Text To Speech (TTS) With Voice Customization using HTML, CSS, & JavaScript

By Bytewebster - May 5, 2023

Text To Speech (TTS) using HTML, CSS, and JavaScript

Welcome to bytewebster javascript projects on Text To Speech (TTS) Generator With Voice Customization using HTML, CSS, & JavaScript. You can simply transform any written text into spoken words using our Text to Speech project, which includes a variety of customising options.

Working

This Text-to-speech generator allows you to turn written text into spoken words. The project includes customization options, such as the ability to choose from different voices, adjust the pitch and speed of the speech, and control the volume.
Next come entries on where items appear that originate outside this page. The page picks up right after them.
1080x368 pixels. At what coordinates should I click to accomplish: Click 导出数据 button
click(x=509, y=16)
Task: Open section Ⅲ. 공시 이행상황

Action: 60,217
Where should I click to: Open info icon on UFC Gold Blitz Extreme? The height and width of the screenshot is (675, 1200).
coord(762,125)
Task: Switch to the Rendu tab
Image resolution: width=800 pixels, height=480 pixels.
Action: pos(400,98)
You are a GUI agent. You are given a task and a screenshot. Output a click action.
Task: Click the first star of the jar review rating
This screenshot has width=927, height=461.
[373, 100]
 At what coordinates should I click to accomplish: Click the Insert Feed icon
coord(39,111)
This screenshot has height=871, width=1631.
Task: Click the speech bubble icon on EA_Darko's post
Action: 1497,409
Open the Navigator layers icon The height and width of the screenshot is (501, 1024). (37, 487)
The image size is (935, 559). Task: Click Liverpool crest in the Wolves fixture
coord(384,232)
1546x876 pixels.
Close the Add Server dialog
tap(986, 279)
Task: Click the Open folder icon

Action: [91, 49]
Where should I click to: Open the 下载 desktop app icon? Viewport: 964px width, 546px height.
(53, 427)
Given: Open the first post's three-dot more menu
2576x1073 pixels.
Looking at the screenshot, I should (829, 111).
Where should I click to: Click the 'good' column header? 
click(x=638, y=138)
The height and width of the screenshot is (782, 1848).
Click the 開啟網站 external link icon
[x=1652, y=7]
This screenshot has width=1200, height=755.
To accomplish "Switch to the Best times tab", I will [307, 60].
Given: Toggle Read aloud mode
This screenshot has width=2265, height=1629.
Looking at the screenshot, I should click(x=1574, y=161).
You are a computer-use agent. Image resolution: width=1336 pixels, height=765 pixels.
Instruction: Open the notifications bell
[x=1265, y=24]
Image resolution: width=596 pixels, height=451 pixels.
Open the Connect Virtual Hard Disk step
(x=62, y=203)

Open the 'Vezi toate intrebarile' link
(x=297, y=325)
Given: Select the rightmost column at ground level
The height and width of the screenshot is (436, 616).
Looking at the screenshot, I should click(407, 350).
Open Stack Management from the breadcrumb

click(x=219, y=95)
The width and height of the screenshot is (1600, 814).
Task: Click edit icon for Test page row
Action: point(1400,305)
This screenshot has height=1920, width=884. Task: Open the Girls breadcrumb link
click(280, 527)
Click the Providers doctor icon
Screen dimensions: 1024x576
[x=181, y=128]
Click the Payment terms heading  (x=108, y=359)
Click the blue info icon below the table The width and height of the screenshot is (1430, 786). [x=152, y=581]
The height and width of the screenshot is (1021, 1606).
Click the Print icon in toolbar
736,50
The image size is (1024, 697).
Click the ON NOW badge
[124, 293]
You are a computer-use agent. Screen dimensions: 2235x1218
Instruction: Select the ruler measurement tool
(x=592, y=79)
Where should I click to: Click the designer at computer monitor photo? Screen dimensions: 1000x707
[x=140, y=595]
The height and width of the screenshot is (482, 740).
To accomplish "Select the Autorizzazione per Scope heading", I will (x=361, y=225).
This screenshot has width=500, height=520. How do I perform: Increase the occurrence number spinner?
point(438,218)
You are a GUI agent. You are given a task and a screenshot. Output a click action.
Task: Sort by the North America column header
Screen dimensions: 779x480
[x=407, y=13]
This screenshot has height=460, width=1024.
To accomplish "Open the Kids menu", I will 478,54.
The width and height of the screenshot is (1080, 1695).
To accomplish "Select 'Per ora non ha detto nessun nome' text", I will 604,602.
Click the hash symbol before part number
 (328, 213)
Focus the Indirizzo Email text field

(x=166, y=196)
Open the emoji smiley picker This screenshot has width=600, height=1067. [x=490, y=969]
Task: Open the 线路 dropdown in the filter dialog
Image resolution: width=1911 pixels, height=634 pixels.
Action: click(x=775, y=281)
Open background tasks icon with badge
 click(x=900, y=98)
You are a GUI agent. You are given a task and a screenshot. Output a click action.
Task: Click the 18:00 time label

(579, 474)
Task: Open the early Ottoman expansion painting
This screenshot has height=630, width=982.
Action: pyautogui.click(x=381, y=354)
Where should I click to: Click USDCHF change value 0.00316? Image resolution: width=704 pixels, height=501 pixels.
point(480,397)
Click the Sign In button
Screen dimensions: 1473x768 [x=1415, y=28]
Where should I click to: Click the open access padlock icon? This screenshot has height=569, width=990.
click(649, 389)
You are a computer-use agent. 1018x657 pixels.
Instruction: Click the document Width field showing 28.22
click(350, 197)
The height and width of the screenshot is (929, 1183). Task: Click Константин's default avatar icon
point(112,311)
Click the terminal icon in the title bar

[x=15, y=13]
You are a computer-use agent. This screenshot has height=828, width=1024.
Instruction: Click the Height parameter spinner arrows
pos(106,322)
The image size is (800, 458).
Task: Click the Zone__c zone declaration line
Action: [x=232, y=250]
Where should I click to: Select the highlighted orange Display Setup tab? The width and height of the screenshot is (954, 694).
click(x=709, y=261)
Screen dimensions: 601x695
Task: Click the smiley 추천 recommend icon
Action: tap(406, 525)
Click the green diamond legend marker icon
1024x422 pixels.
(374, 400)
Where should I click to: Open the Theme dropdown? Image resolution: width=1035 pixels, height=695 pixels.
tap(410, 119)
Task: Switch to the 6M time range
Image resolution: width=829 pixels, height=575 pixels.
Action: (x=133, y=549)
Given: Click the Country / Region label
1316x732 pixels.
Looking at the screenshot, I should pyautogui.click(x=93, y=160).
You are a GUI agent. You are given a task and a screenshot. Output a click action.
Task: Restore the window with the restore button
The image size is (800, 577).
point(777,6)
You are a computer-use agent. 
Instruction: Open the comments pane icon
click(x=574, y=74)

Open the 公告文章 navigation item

Once the user inputs the text and selects their preferred customization options, they can click a button to hear the text spoken out loud.

Direct Download

Detailed Overview of Project

This Text To Speech project can have several potential uses, such as: It can be used as a tool for language learners to practice pronunciation and listening skills by providing spoken feedback on their written work.

Creating this project is a great way to gain hands-on experience in JavaScript, as it is simple to make and requires minimal code. So let's know how we design the HTML structure of this text to speech generator.

HTML Structure

This is the HTML code for our JavaScript Text To Speech Generator Let's break it down. This code starts with a div element with a class of "wrapper". it is used to group the entire TTS application together.

The first element inside the wrapper class is a label element with a "for" attribute set to "text". This label acts as a heading for the following element, a textarea element with the id "text." This textarea's value is set to the default text.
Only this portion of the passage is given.